Beanie, don't forget to mention that for those labs, you took your levo and T3 about 2.5 hours before the blood draw. So, they don't count - apart from the TSH.
Oh, and you should also mention that all your blood draws are at around 2 pm.
You should always test as early as possible in morning before eating or drinking anything other than water and last dose levothyroxine 24 hours before test
Important to take 1/3rd of daily T3 dose roughly 8-12 hours before test
This gives most consistent results
Do you have Hashimoto’s? Autoimmune thyroid disease diagnosed by high thyroid antibodies
Essential to regularly retest vitamin D, folate, ferritin and B12
Hashimoto's and Graves’ disease frequently affect the gut and leads to low stomach acid and then low vitamin levels
Low vitamin levels affect Thyroid hormone working
Important to maintain optimal vitamin levels
Poor gut function can lead leaky gut (literally holes in gut wall) this can cause food intolerances. Most common by far is gluten. Dairy is second most common.
approx 5% with Hashimoto's are coeliac, but over 80% find gluten free diet helps, sometimes significantly. Many Greaves disease patients also find strictly gluten free diet is extremely beneficial
Either due to direct gluten intolerance (no test available) or due to leaky gut and gluten causing molecular mimicry (see Amy Myers link)
Changing to a strictly gluten free diet may help reduce symptoms, help gut heal and slowly lower TPO antibodies
While still eating high gluten diet ask GP for coeliac blood test first or buy test online for under £20, just to rule it out first
I’ve done the celiac serumPanel, which was negative. I’ve been tested for pretty much everything under the sun.

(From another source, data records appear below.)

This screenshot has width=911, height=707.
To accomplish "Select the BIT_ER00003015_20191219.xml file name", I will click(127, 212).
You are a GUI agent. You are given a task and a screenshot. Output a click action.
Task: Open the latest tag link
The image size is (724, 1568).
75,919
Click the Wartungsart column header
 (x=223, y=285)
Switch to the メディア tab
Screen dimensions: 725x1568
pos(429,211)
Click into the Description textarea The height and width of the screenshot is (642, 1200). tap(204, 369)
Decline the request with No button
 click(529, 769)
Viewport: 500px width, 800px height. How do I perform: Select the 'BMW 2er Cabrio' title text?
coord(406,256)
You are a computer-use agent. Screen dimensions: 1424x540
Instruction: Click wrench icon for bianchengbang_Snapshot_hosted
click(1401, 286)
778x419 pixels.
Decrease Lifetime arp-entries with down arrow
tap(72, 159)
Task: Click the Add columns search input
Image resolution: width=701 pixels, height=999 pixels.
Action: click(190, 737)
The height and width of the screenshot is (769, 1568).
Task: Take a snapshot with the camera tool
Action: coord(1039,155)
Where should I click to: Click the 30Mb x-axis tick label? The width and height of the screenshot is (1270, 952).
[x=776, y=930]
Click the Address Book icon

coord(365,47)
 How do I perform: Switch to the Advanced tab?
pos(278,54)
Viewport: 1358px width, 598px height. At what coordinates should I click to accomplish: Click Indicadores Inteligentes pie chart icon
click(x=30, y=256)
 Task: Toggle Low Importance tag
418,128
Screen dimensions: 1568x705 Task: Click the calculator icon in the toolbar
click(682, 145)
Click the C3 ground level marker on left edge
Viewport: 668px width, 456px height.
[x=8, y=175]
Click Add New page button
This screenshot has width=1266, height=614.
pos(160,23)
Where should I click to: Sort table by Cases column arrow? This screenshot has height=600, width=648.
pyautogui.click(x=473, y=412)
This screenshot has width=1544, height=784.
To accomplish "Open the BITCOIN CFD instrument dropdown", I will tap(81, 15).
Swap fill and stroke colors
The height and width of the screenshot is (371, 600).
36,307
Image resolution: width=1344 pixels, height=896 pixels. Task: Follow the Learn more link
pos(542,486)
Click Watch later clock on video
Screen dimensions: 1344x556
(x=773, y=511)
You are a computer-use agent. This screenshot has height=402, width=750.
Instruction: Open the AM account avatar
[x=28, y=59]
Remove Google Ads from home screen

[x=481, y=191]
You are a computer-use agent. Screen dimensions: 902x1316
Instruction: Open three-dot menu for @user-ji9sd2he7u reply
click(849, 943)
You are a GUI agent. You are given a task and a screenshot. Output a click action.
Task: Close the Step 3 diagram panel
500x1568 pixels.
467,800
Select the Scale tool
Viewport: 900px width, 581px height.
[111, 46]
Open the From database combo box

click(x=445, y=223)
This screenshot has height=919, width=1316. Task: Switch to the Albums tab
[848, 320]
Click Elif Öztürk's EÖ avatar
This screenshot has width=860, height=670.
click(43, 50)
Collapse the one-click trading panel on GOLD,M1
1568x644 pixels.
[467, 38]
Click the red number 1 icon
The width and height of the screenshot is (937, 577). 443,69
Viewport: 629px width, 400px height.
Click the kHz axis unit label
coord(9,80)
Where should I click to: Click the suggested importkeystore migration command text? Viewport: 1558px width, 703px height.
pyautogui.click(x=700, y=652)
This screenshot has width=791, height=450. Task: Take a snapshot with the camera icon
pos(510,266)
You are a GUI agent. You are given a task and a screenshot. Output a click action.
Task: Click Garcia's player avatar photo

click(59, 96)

All autoimmune diseases. Nutrients. CMP/CBC all the time.
Iron panel etc.
The only thing other than thyroid is the vitamin D and my cortisol is wacky.
My dose is pretty high for my weight going off the 1.6xkg rule. I am
the best paper on this that I have seen indicates that a TSH of 0.03-0.5 is best on therapy. Above that is insufficient and below MAY or MAY NOT indicate slight overdosing
Interestingly, patients with a serum TSH below the reference range, but not suppressed (0.04–0.4 mU/liter), had no increased risk of cardiovascular disease, dysrhythmias, or fractures. It is unfortunate that we did not have access to serum free T4 concentrations in these patients to ascertain whether they were above or within the laboratory reference range. However, our data indicate that it may be safe for patients to be on a dose of T4 that results in a low serum TSH concentration, as long as it is not suppressed at less than 0.03 mU/liter. Many patients report that they prefer such T4 doses (9, 10). Figure 2 indicates that the best outcomes appear to be associated with having a TSH within the lower end of the reference range.